Tante volte è capitato di parlare di depressione nelle donne. La depressione viene vista e vissuta dalle donne peggio di un tumore, perché è qualcosa di cui vergognarsi, qualcosa per cui ci sente in colpa e si ha difficoltà a chiedere aiuto. Questo perché è non è una malattia fisica. La psiche è qualcosa che non si conosce e che non si controlla, e questo fa paura.
Tralasciando le cause che possono portare alla malattia, perché innumerevoli e di difficile trattazione in un unico spazio, vogliamo parlare della spiegazione biologica che chiarirebbe perché la depressione tocca maggiormente le donne.
Secondo uno studio del Children’s Hospital di Philadelphia pubblicato su Molecular Psychiatry, il cervello femminile sarebbe più sensibile al Crf, un ormone legato allo stress.
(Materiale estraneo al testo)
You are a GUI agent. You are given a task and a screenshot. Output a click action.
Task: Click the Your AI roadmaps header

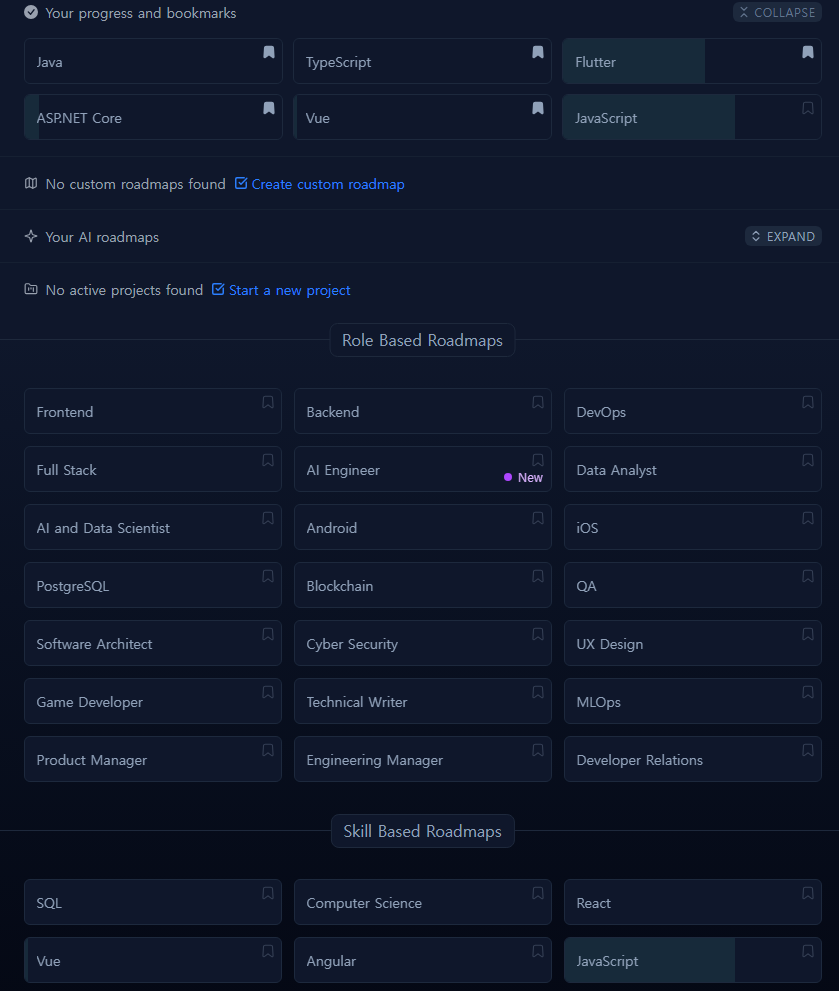[x=102, y=237]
Gli studiosi si sono avvalsi di cavie da laboratorio per analizzare la risposta ad uno “stress test” ed è emerso che negli esemplari femmina i recettori del Crf erano legati alla proteina più strettamente e più a lungo rispetto a quelli dei maschi. Inoltre è stato evidenziato che solo negli esemplari maschi il cervello si adatta allo stress riducendo il numero di recettori.
“Questo è uno studio animale, e negli esseri umani la risposta allo stress è legata anche ad altri fattori -ha spiegato Rita Valentino, uno degli autori- ma il ruolo del Crf nella depressione era già conosciuto, quindi questo studio può essere d’aiuto nel capire i meccanismi della depressione e le differenze di genere rispetto a questa patologia“.